Clemmer told his students to remember the lesson when they eat chicken nuggets at a fast-food restaurant.

In an interview later, Clemmer said, "I just want them to have a realistic view of what it's all about."

Clemmer's students have re-enacted Thanksgiving ever since he started teaching at the Brown's Mill School 31 years ago. At first, students erected teepees and ate in the classroom. Later, the events were held at the environmental center.

The re-enactments are featured in current issues of Child Life magazine and Scholastic News.

Clemmer said the hands-on activity helps students get interested in learning about history.

And the food's not bad, either.

Students feasted on Indian corn bread, fresh pumpkin pie, vegetable stew, Jerusalem artichokes, fresh-pressed cider and sweet, spit-roasted turkey. The turkey students feasted on was not the same one that was killed during the demonstration.
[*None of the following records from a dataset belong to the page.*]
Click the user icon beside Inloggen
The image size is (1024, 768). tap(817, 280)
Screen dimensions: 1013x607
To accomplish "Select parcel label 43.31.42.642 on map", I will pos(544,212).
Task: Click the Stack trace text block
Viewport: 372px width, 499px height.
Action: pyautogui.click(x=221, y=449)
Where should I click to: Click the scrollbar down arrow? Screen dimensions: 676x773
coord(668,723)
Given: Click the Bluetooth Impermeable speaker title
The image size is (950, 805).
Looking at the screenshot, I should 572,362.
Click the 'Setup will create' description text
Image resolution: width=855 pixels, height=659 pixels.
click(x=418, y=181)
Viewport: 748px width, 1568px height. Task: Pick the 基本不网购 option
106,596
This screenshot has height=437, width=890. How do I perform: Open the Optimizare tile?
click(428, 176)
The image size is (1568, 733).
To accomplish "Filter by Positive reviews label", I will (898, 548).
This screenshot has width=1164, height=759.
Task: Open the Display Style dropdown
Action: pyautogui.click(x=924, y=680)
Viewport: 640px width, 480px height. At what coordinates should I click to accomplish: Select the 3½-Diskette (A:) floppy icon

The food didn't come ready-made from a supermarket. Instead, the students worked with each other and with parents to grind the corn, mix ingredients, crush the apples, prepare the vegetables, turn the turkey spit and decorate the tables.

"It turns out to be one of the best meals they've ever had, and they did it," Clemmer said.

Students and parents were enthusiastic about the day, although a few students said they could have done without the turkey demonstration.

"The turkey was pretty," said Brittnay Snyder, 10. "We felt bad for it. But it was neat because I'd never seen a turkey killed before. It was different."

Randy Rose, father of Rebecca, 10, and former Clemmer student Brad, 15, said it was his second time coming to the re-enactment. He said the first time he came just for the food.

"It's fantastic. It's hard to find something like this," he said. "It really makes kids appreciate what we have today compared to what they had then. And the camaraderie is fantastic. You don't see anybody arguing and bickering. I'd like to see more schools do this sort of thing."

The students, who have been studying the pilgrims for weeks in class and had to write reports, said they had learned of the sacrifices they had made.

"The pilgrims had to work hard to get here," said Dustin Mowen, 10. "They were in search of religious freedom ... We should pray for a good while for what the pilgrims did. We should celebrate that we have a good freedom."

Others had more immediate thoughts on their minds. "My favorite part about this is we can wear hats in the building," said Tony Jansen, 11.

Jennifer Rozansky, 11, went straight to the source for her costume. Her family got in touch with Plymouth Plantation, which sent her period clothing.

Dacia Thrush, 11, said she's been looking forward to the day since hearing about it from friends over the summer. She made much of her costume.

"My mother thought it would be a good experience for me," she said.

Before the meal, students sang a pilgrim hymn and said voluntary prayers, thanking God, their families, their friends and their teacher.

As for Clemmer, he said he enjoys the re-enactments so much he may come back and do them after he retires.